Tuesday, May 09, 2006

More GOP Spending Sprees

ththththththwthwthwthweeeeeeeeeeeeeep.....(make this sound as you inhale giving the "p" a little pop at the end.)

That was the sound of your wallet getting lighter.

The Republican led Congress is contemplating raising the debt ceiling again after raising it only two months ago. These monkeys never met a budget they could stick to. The stenographers at
The Washington Post are calling it a "bump" as the debt ceiling nears $10 trillion.

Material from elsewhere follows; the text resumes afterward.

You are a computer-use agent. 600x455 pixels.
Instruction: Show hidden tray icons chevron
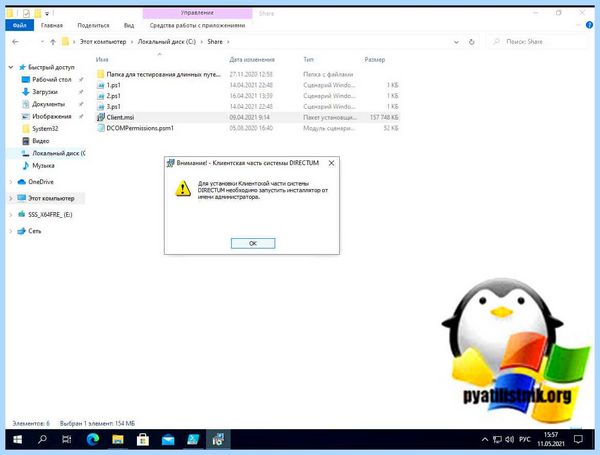[485, 439]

Said stenographers almost redeemed themselves after this paragraph:

The provision -- buried on page 121 of the 151-page budget blueprint -- serves as a backdrop to congressional action this week. House leaders hope to try once again to pass a budget plan for fiscal 2007, a month after a revolt by House Republican moderates and Appropriations Committee members forced leaders to pull the plan.
Now we see the Republicans are so afraid of the backlash from the American public that they no longer boldly go where no Democratic Conress has gone before. They sneak around hoping no one will notice that it's the spend and borrow Republicans wasting our great grandchildren's money and probably their futures to boot.

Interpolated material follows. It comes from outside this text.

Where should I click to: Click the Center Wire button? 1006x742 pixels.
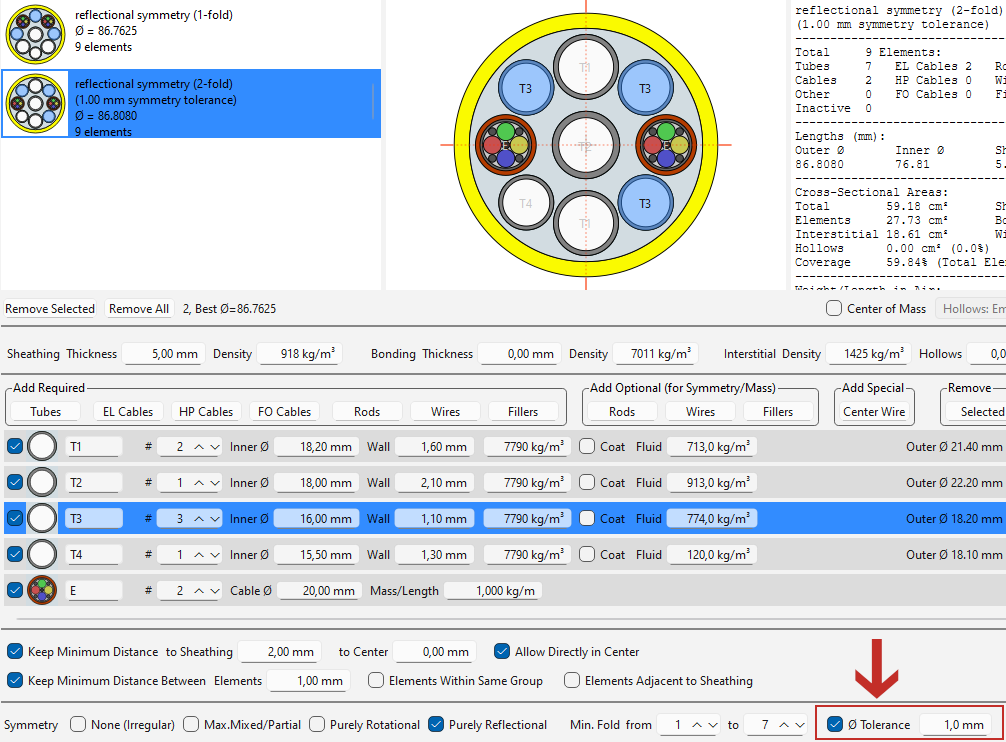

There's also another disturbing fact highlighted in the WaPo article. I may actually have to stop calling them stenographers after this paragraph:

But the federal debt keeps climbing because of continued deficit spending and the government's insatiable borrowing from the Social Security trust fund.
If there was ever a time for seniors to turn away from the Republican party it is now. This is not the party that cares about you...that is, unless you are independently wealthy and will never need to collect a Social Security check.

Those tax cuts that are heavily weighted toward the most affluent in our midst are next on the agenda.

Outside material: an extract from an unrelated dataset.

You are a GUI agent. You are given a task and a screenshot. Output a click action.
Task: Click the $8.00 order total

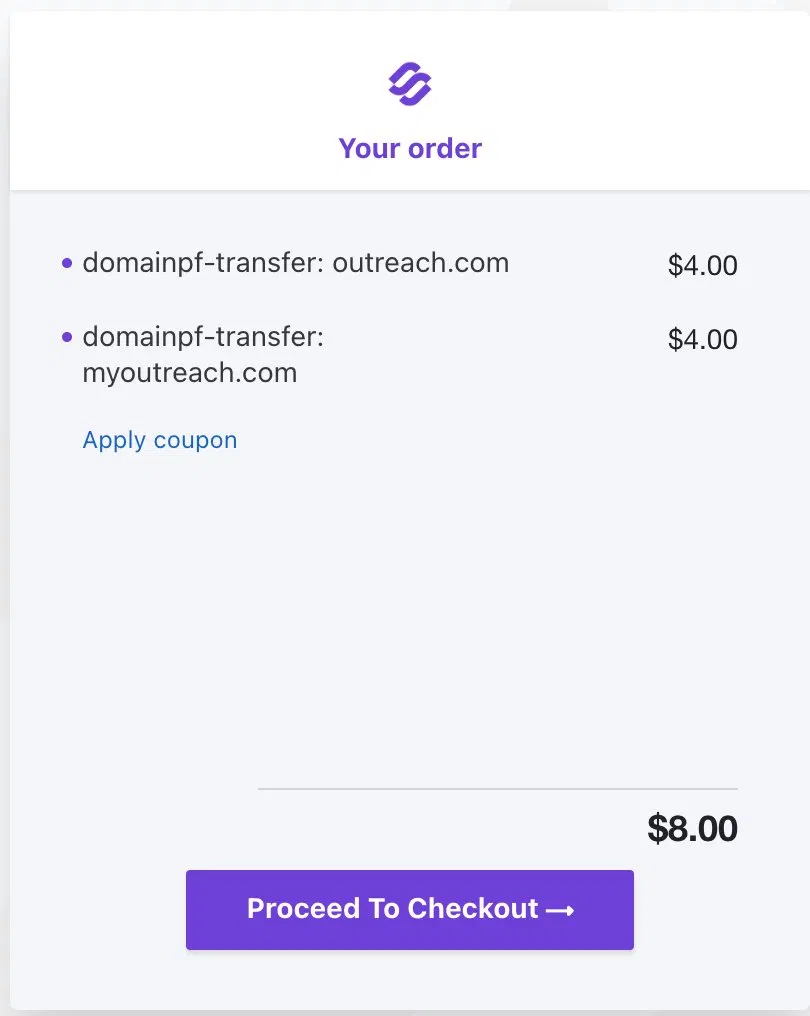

Leaders also hope to pass a package of tax-cut extensions that would cost the Treasury $70 billion over the next five years. They would then turn Thursday to a $513 billion defense policy bill that would block President Bush's request to raise health-care fees and co-payments for service members and their families.
That's right. Don't let that last sentence slide by you. Those troops that the President stands up for when he's pretending that calling for an end to the war is an insult to them - those troops and their families will pay more for health care under the President's new defense policy bill. Great. He sends them off to war and then doesn't want to have to pay to take care of them once they are battle-scarred. That ought to make the troops feel their country cares for them.

The good news is it sounds like most in Congress are set to defeat that bill - or that portion of it. There is also a little bit of poetic justice found in the article. It appears that the deficit prediction of $370 million was off as much as $70 million.

In recent days, Congress has received some good news on the budget front. A surge of tax revenues this spring, sparked by economic growth, prompted the Congressional Budget Office last Thursday to revise its 2006 deficit forecast from around $370 billion to as low as $300 billion.
So the one thing the Republicans hate more than they hate liberals turns out to be their silver lining. Tax Revenues.